Citing OHIP billing codes alone won't cut it for insurers trying to deny accident benefit assessments, a new LAT ruling confirms.
In a decision released on April 23, 2026, the Licence Appeal Tribunal sided with a claimant on two of four disputed medical assessments - while handing the insurer wins on duplication, IRB interest, and a penalty claim. The case, Jones v. Definity Insurance Company, 2026 ONLAT 24-015021/AABS, touches on some of the most commonly litigated questions in Ontario accident benefits and offers a few pointed reminders for claims teams.
The facts are straightforward enough. William Jones, a 61-year-old bus driver, fractured his C7 and T1 vertebrae in a November 2022 car accident. Nearly two years later, All Health Medical Centre proposed four assessments on his behalf - psychological ($2,200), orthopaedic ($2,580), chronic pain ($2,320), and physiatry ($2,580). Definity Insurance declined to fund them.
The core question on three of the four assessments was whether Jones could have accessed the same services through OHIP - the availability defence under the Statutory Accident Benefits Schedule. Adjudicator Bernard Trottier found the answer depended entirely on the evidence.
On the orthopaedic assessment, Definity won. The Tribunal noted that Jones had already seen an orthopaedic spine surgeon at the Hamilton General Fracture Clinic under OHIP and had been referred back for a follow-up by his own doctor. That was enough to shift the burden to Jones to show the service wasn't reasonably available through the public system. He couldn't.
The chronic pain and physiatry assessments were a different story. Definity pointed to OHIP billing codes A425 and A313 and argued a general practitioner could perform both. The Tribunal wasn't persuaded, finding that these assessments are typically handled by specialists - and that billing codes on their own don't prove a GP could deliver the same thing.
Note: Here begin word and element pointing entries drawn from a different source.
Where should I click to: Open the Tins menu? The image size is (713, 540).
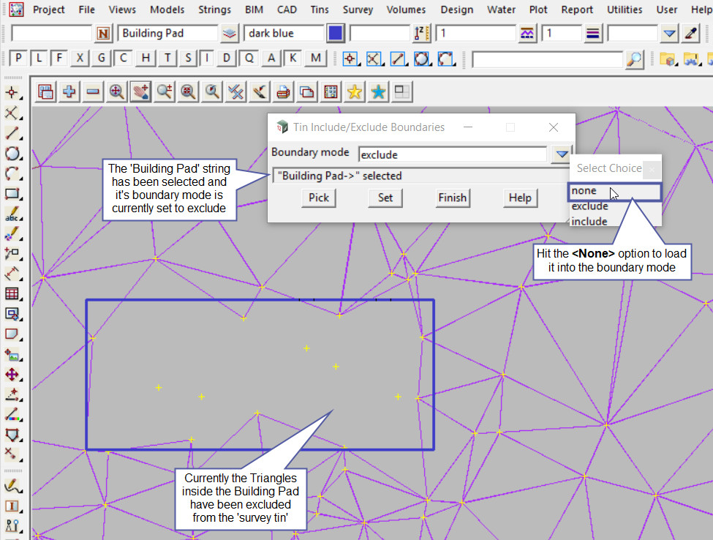click(x=319, y=10)
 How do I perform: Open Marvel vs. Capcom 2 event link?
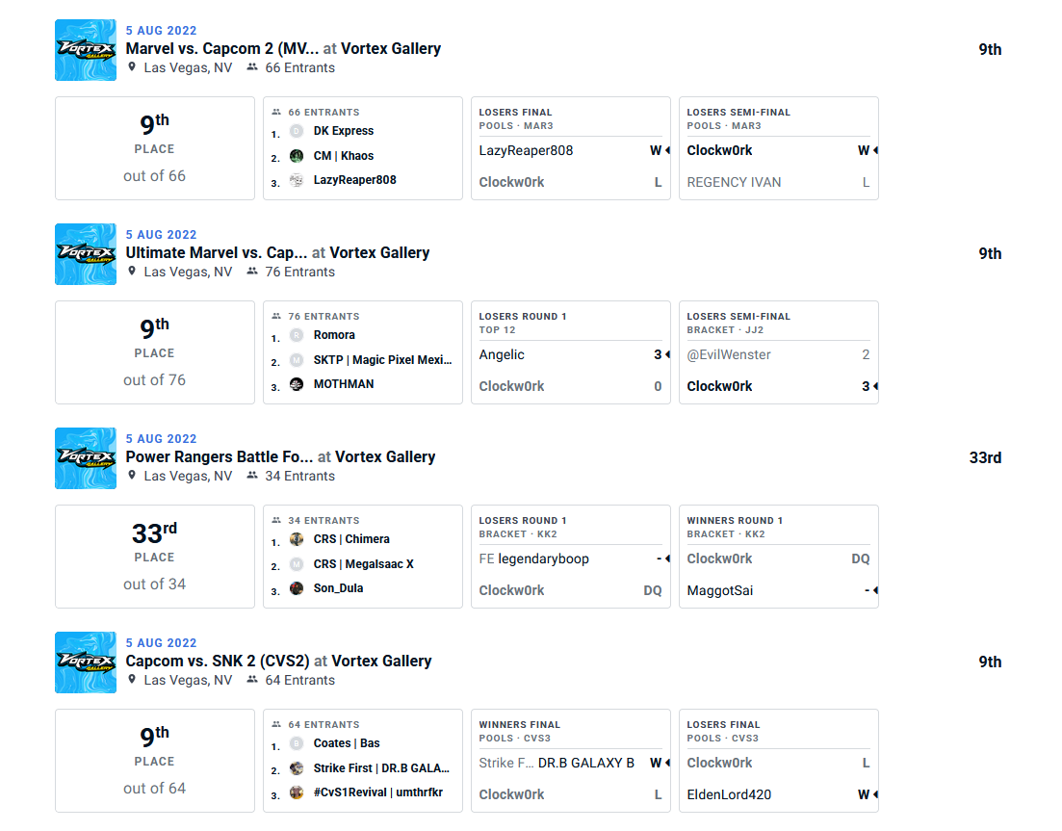[221, 48]
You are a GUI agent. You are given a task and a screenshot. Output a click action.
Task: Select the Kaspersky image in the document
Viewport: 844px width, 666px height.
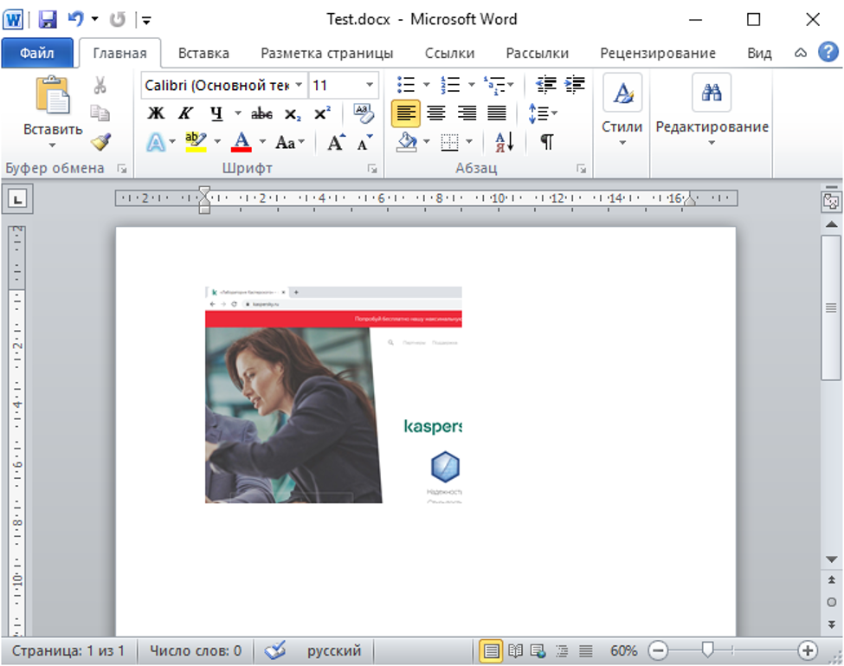coord(333,394)
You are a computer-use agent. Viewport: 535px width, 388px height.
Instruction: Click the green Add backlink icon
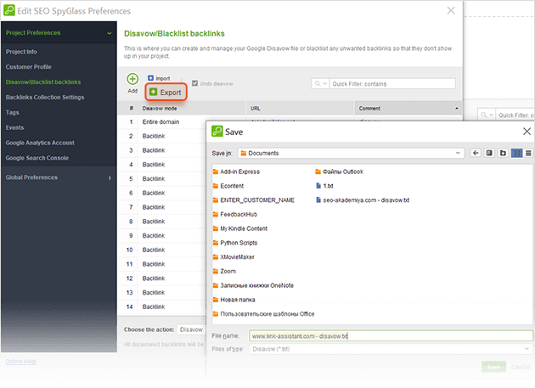coord(132,80)
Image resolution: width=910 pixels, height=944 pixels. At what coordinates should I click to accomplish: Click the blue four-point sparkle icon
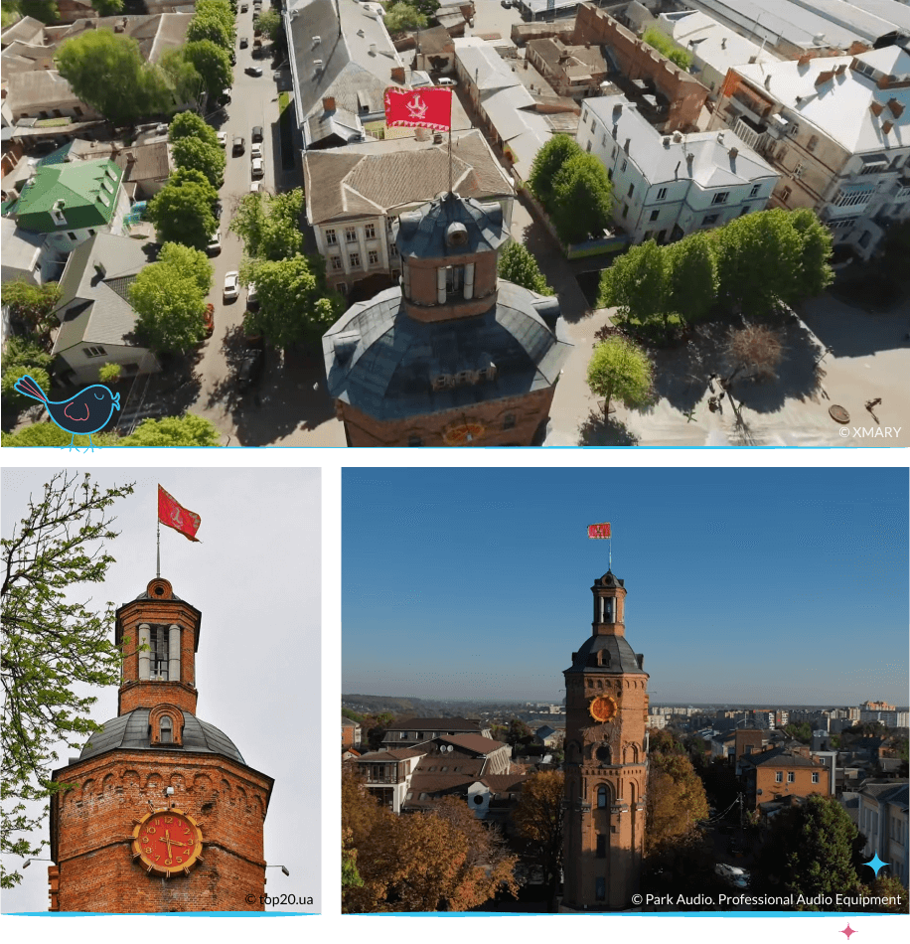tap(874, 865)
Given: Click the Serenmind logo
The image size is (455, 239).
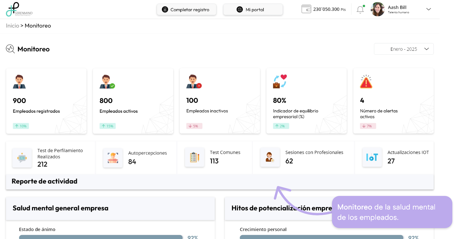Looking at the screenshot, I should point(19,9).
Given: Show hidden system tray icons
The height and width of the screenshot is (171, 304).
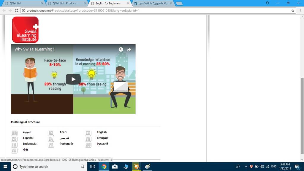Looking at the screenshot, I should pos(246,167).
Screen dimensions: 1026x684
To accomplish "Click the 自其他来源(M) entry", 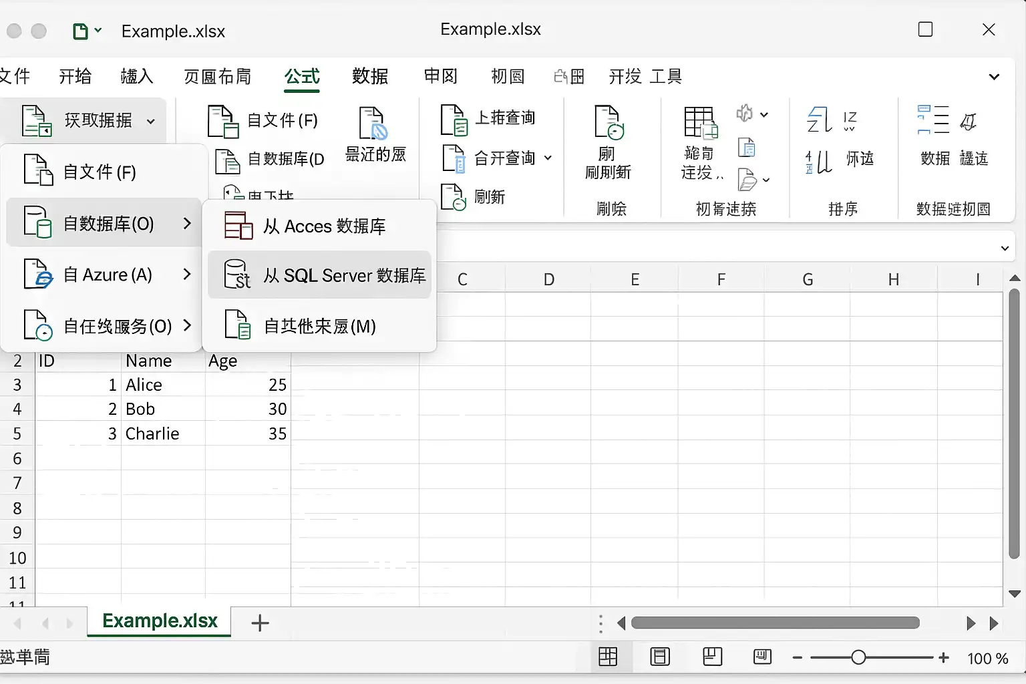I will [x=319, y=326].
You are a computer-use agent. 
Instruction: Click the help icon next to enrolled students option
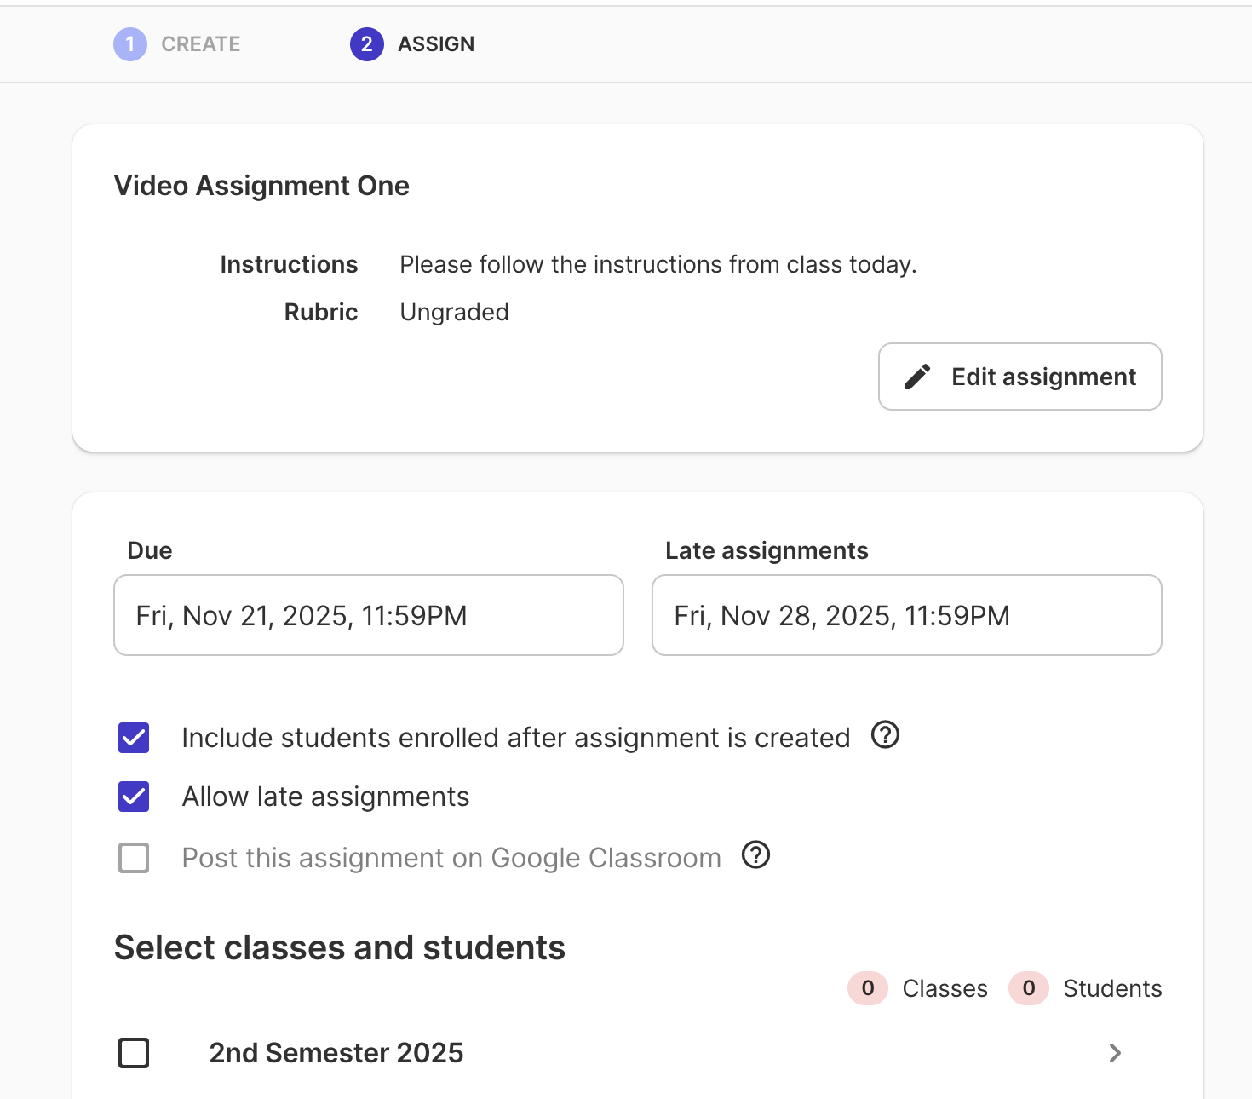click(885, 735)
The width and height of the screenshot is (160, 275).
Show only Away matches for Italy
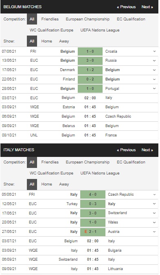pyautogui.click(x=64, y=184)
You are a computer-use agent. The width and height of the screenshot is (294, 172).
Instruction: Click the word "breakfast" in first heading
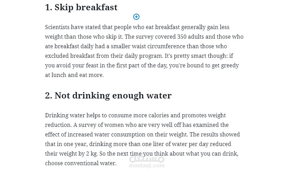[97, 8]
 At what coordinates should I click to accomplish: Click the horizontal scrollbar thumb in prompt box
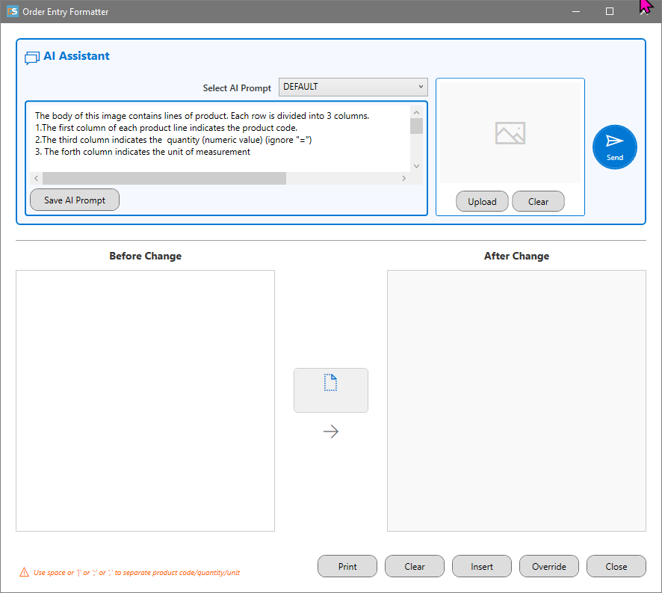click(x=164, y=179)
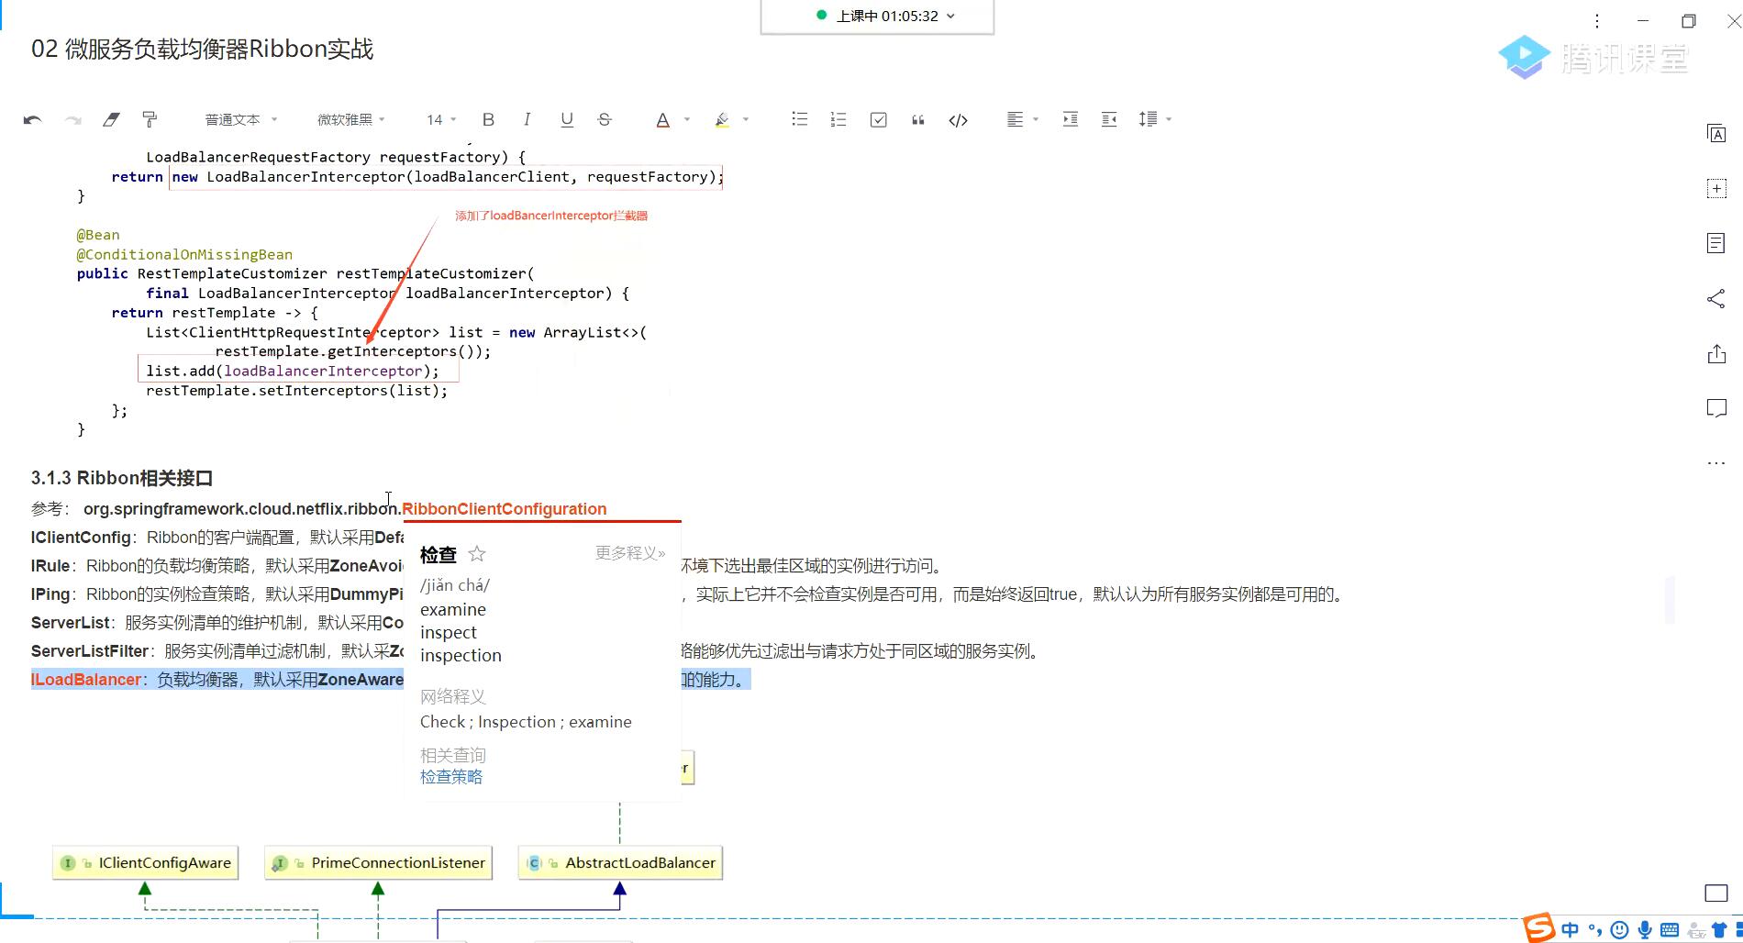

The psychological assessment raised a separate issue. Definity had denied the treatment plan but then sent Jones for an insurer's examination with psychologist Dr. Christopher Friesen, who acknowledged symptoms of depressed mood. The Tribunal found it would be unfair to let the insurer examine the claimant through its own assessor while denying him the chance to be assessed by one of his choosing - a principle drawn from the earlier Z.E.A.R. v. Gore Mutual decision. The assessment was approved.
On the physiatry claim, the insurer caught a break. The Tribunal found the assessment's goals were essentially identical to the chronic pain assessment - both proposed by All Health - and that Jones hadn't shown how they were materially different. It was denied as duplicative.
The IRB interest claim also went the insurer's way. Jones argued Definity had enough information to calculate his income replacement benefits by June 2024 and sat on the file for months. But the Tribunal found that Jones hadn't submitted key documents - a complete disability certificate and employer confirmation form - until early 2025, and that the insurer's documentation requests were reasonable. No interest was owed. A penalty award was likewise denied.